>> Start Supplied text

There's another aspect that I'd like to discuss, mostly because I have
direct expertise in the subject: how to better use the /cache
partition. This isn't an entirely new idea: it's been in the back of
my mind for a while, and others have suggested doing something more
intelligent with that space (credit goes to "Disconnect" here, who's
been picking my brain about it on IRC).
A bit of background:
Android on the G1 is designed to run around 3 "large" partitions:
-/system, read-only, contains the system image. That's the only one of
the "big 3" to be preserved through a factory reset. 67.5 MiB on the
G1. Can't do anything about that one: if we store any more or any less
on it, factory reset doesn't work, and it's pretty much full so
shrinking it isn't really possible and wouldn't buy us much.
-/data, shared between applications, the one in which users tend to
run out of space. 74.75MiB on the G1.

>> End Supplied text

Problems to solve —
1 - List every partition that the post on using the G1's /cache partition mentions by name.
2 - Write the next part of the post on using the G1's /cache partition, starting after its last sentence.

>> Start Recorded data

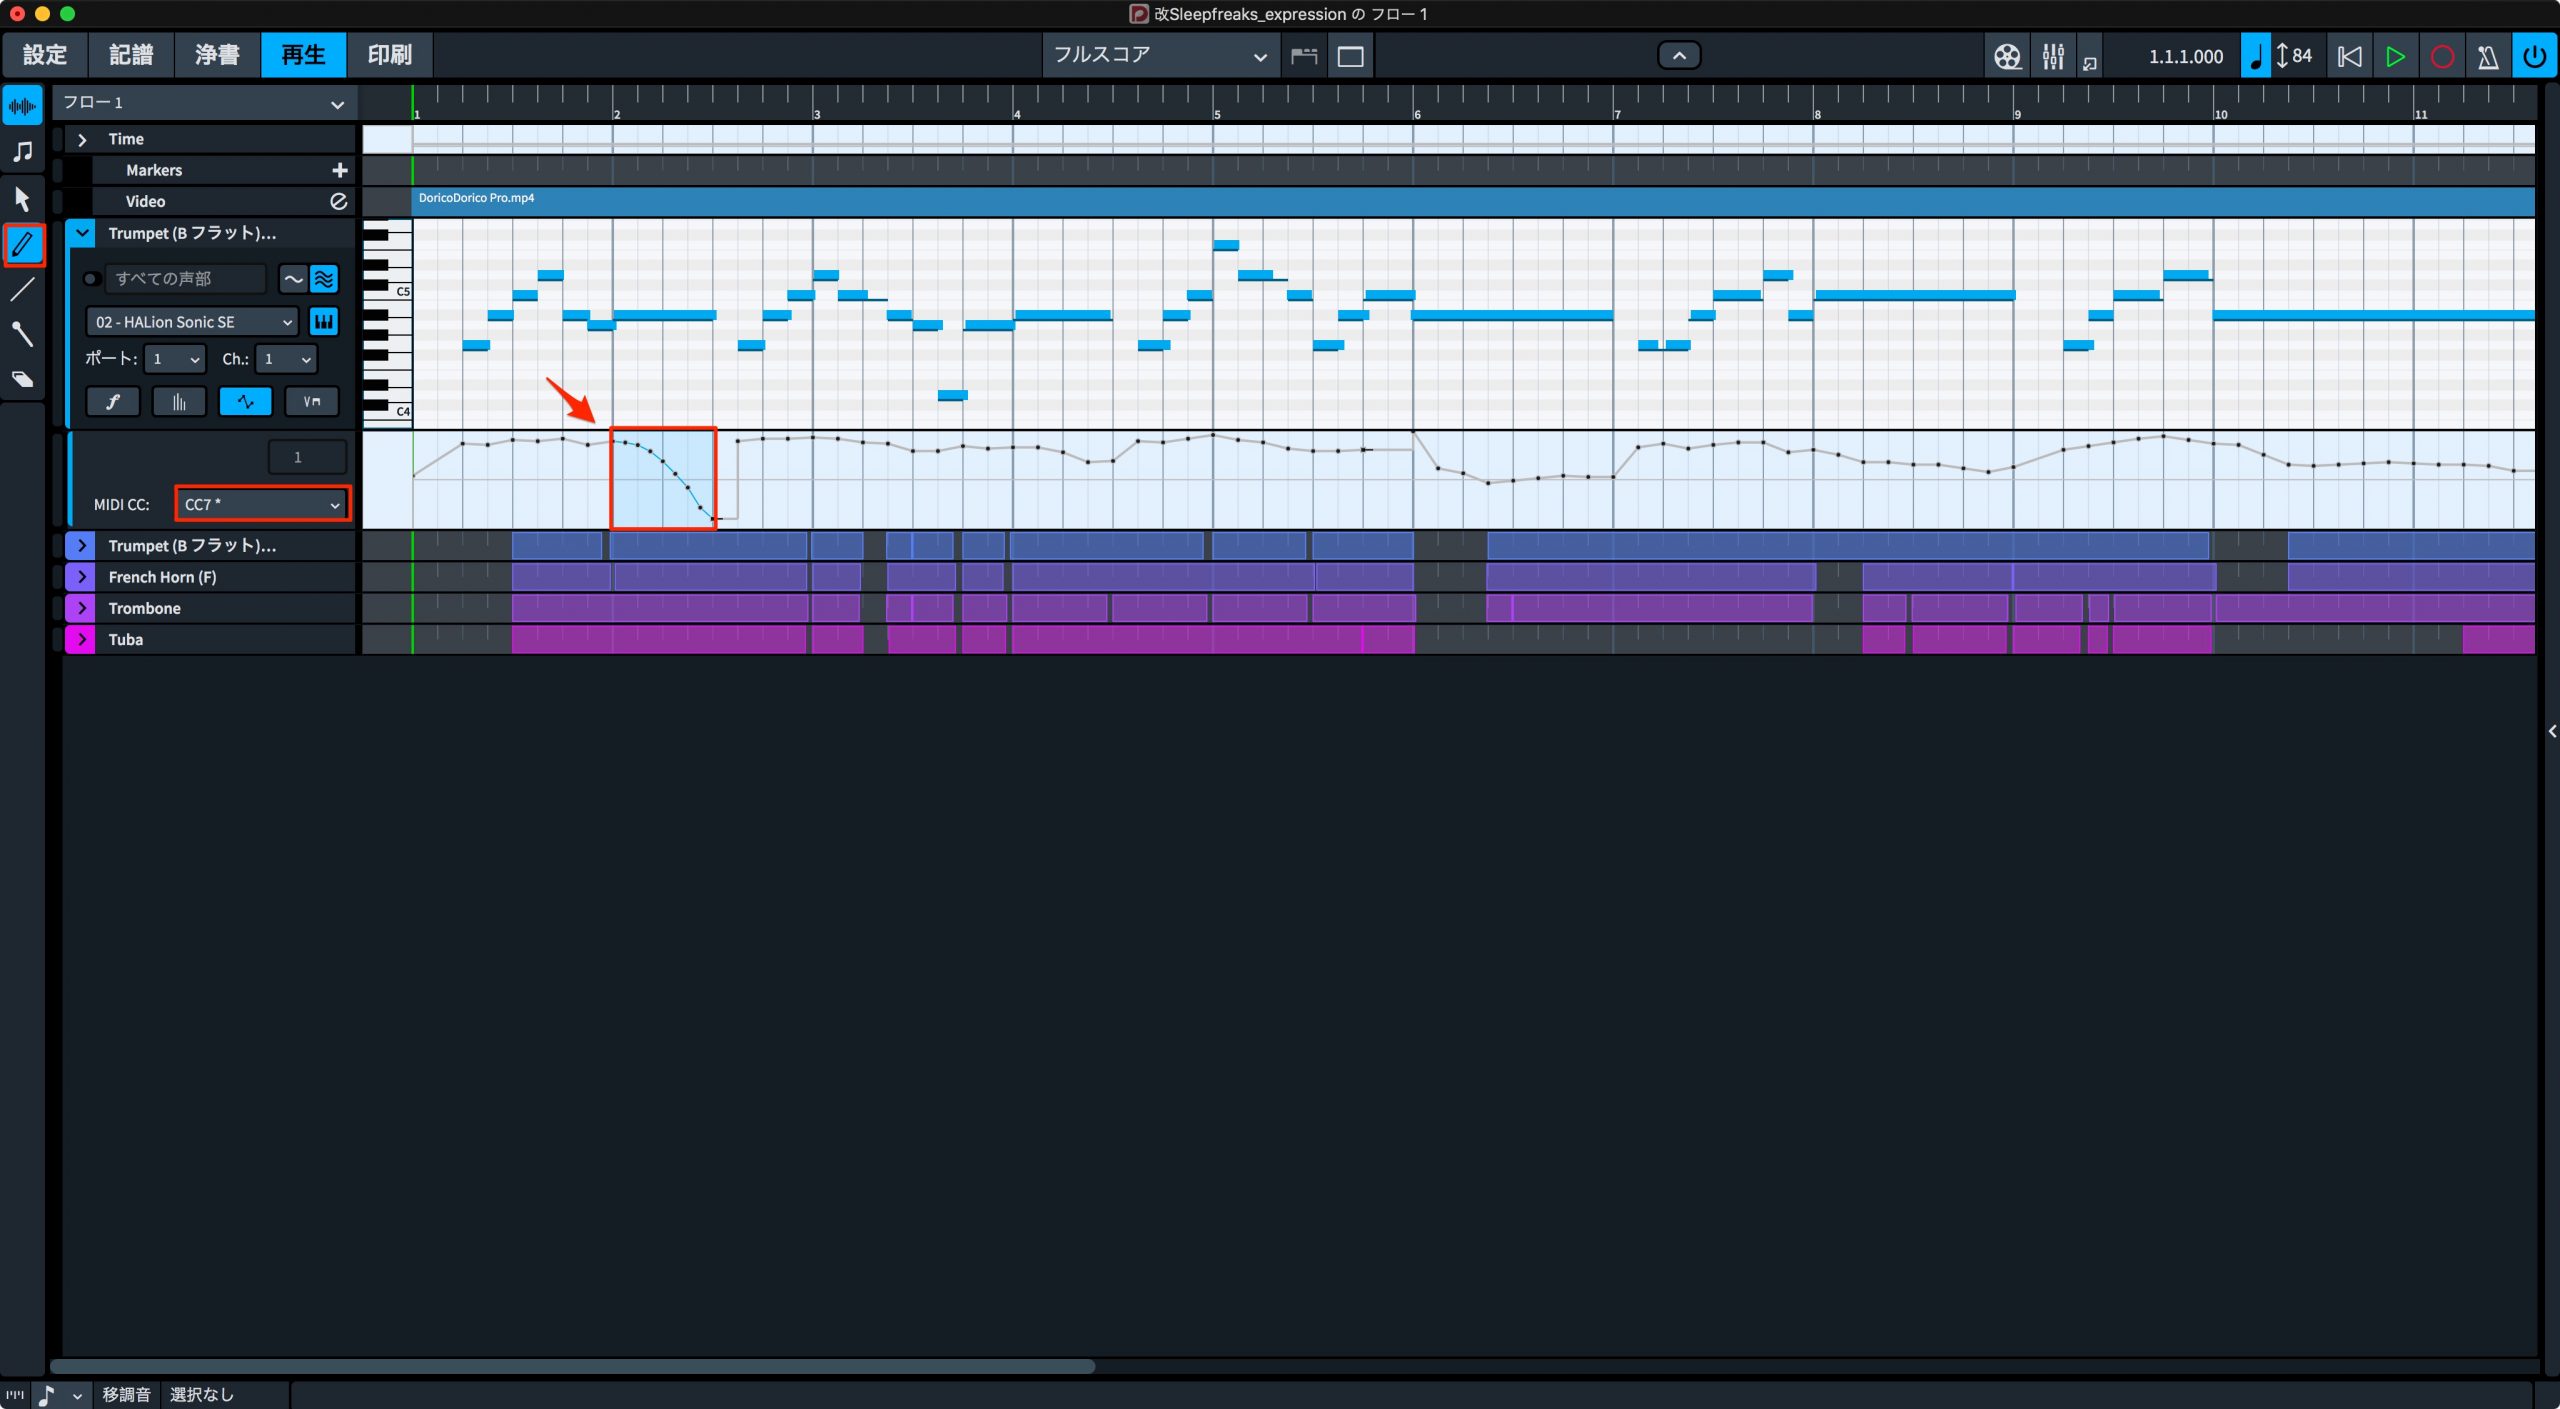Expand the French Horn (F) track
Viewport: 2560px width, 1409px height.
[81, 577]
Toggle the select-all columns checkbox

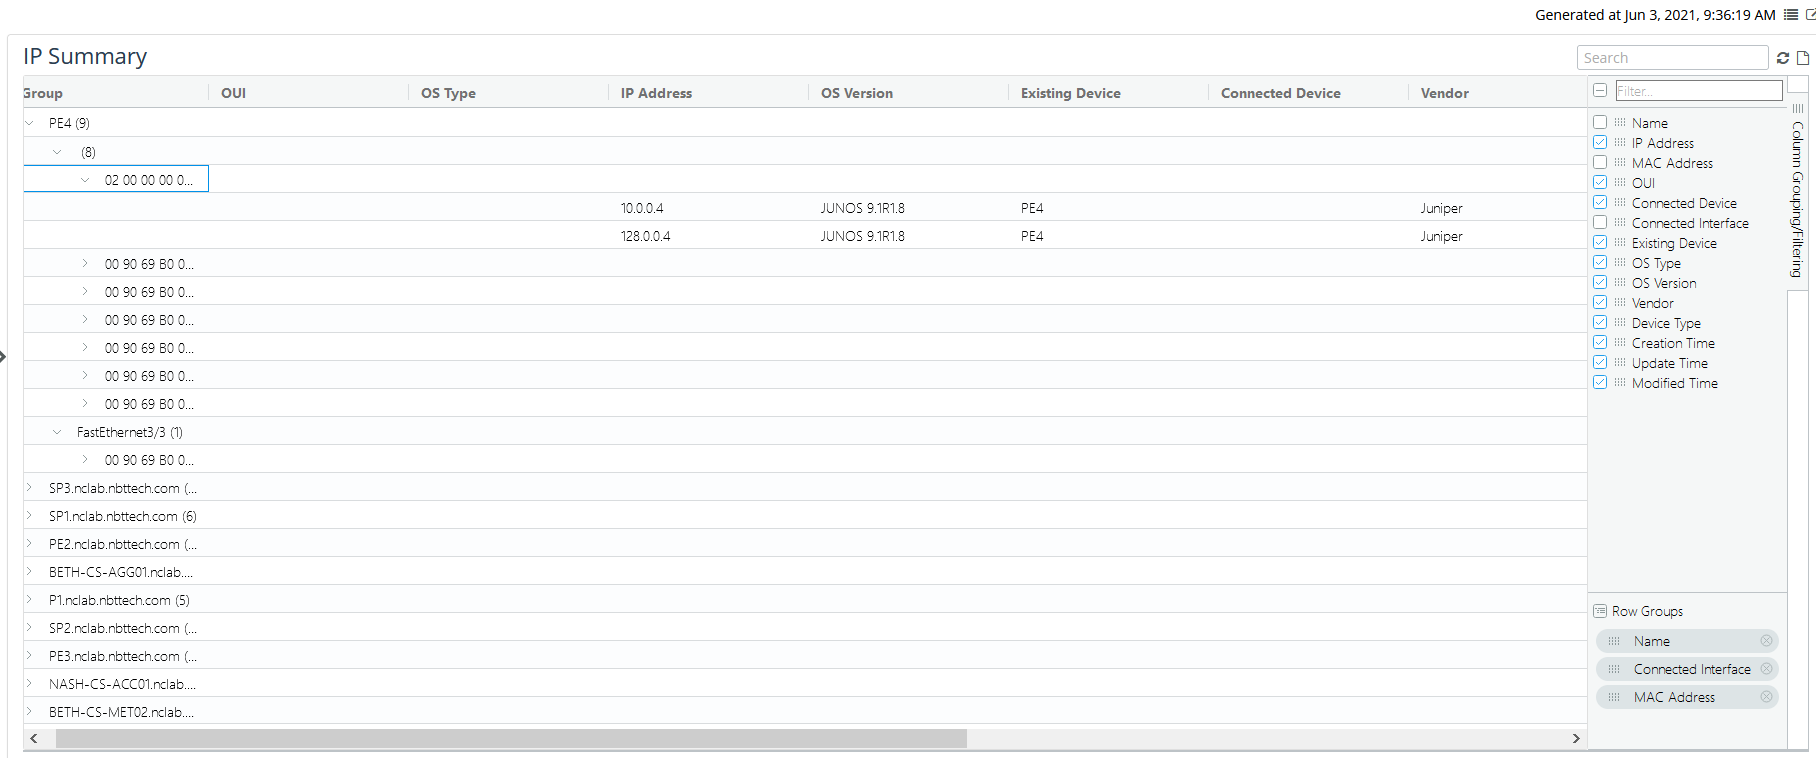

>> End Recorded data

Solved problems —
1 -
/cache
/system
/data

2 -
-/cache, private partition reserved for the download manager, which is
used to temporarily store DRM files downloaded by the Browser as well
as applications downloaded by Market, to cache attachment previews in
Gmail, and (most importantly) as storage for OTA upgrades while
they're being downloaded. 67.5MiB on the G1.
While what happens on /system and /data is beyond my first-hand
expertise, I'm very familiar with what happens on /cache, having
written the download manager.
The /cache partition sits mostly empty most of the time. There's no
requirement for it to actually be empty at any time, the only hard
requirement in that domain is that the download manager must be able
to free up enough space to download a system image that could be about
as large as /cache itself.
I'd like to find ways to make /cache more available to other applications.
In a first phase, I'd like to investigate ways for other system
applications to cooperate with the download manager to store their
cached data in /cache. This would probably be useful for the browser,
market, maps, gmail, and email.
Restricting it to system apps for now has the advantage that those
apps can usually be trusted to not be malicious (though they might
still be buggy, and the might be running libraries that can be users
as attack vectors, e.g. WebKit). It also has the advantage that it
helps 100% of the users of a given device. That being said, I still
prefer to design for a future where all apps can access it, i.e. I'd
rather avoid design decisions that would knowingly not scale to
3rd-party apps.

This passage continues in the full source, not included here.